I say it because I was hanging out in the rookie pilot chat in EVE, and I saw question after question asked which could have been solved by a little effort reading the help text, either in a mission journal, or on a specific item. I also saw some questions which were met with “google it.” Want to know the best agents? Google it. Want to get an online mining guide? Use the wiki.
This needs to stop, because it does nothing but breed passivity and deference to authority. We need to learn games by our own experimentation, even if it is redundant or time consuming, because it binds us to the game and gives us confidence. Whether a sandbox or themepark style, we should be able to make the game our own and learn by exploring. When we learn to ride a bike, we don’t go online, download a bike FAQ from gamefaqs, and then a third-party GPS app which gives us the optimal route to maximize our time spent on the road. We get started, with just enough help to get us going, and then we learn.
I can think of three ways to stop this, one on the players end, two on the devs.
- Players: do not be afraid to experiment and solve things yourself. This means do not rely on external help unless at a very last resort, and do not surrender your decision making to Elitist Jerks or the Wiki. Test things out, try different approaches, spend money and time and fool around. You may very well reach the same conclusions as those two sources, but you have done so for yourself.
- Developers: Make information as transparent as possible. EVE does this well by adding detailed info and contextual help for each piece of equipment, each ship, each mission, or even players. If your players have to hit outside sources just to understand your game frequently, you may want to just think about including more information to the game. FFXI was horrid at this, with players never being told how basic stats worked, and experimentation was made as painful as possible because the information was so counter-intuitive.

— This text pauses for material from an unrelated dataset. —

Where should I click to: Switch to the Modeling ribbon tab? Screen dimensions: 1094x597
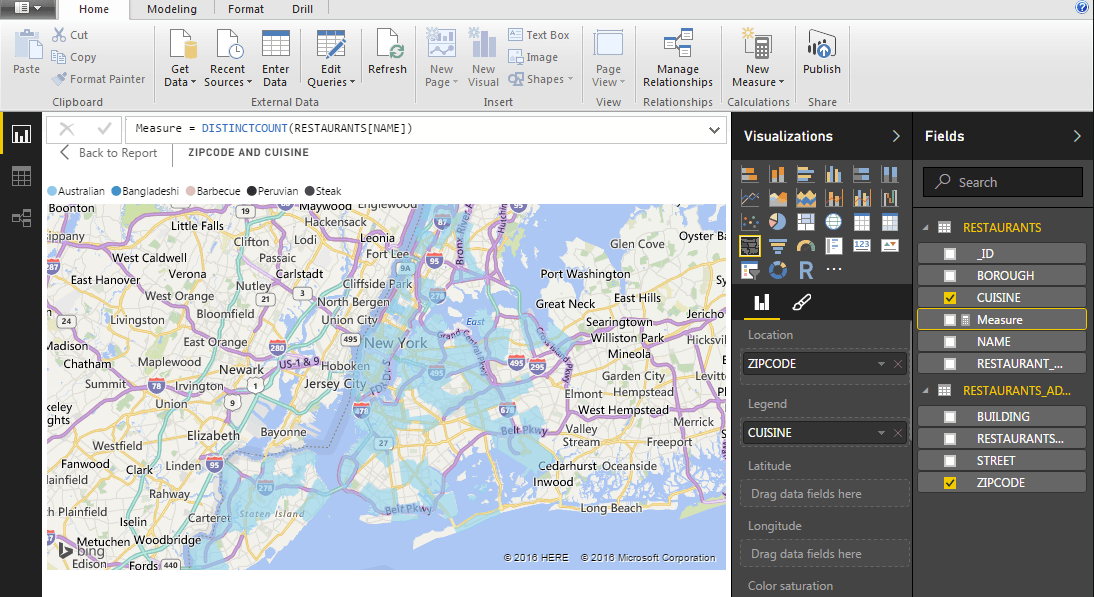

- Developers: Encourage players to fail. EVE seems harsh initially because one wrong move and you can lose your ship. But early on they give you enough money and ships to mitigate failure. You can do tutorial missions and get an impressive amount of basic frigates and industrials, and the basic ships remain inexpensive enough to replace until you are in the game long enough to know how to mitigate failure, and what plan or goals you want to pursue. FFXI rationed money, making it hard for players to experiment with gear builds. They also made the early partying experience hard enough and penalizing enough to make failure hurt, and what happened is that players wound up toeing a strict leveling line.
I think a good amount of the disenchantment with themepark MMOs like WoW is that they do not encourage us to experiment or play. I’m not talking about the need for player-driven choices or sandbox gameplay. If we rediscover that, I think we would see much more enjoyment and activity, even if it means less efficiency and more failure.